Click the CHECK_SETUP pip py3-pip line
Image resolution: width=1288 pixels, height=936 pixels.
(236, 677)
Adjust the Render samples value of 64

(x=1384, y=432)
◆ ◆ ◆ ◆ ◆
TASK STATEMENT >>
Give back the complete material verbatim.

OUTPUT >>
Click the CHECK_SETUP pip py3-pip line
Image resolution: width=1288 pixels, height=936 pixels.
(236, 677)
Adjust the Render samples value of 64

(x=1384, y=432)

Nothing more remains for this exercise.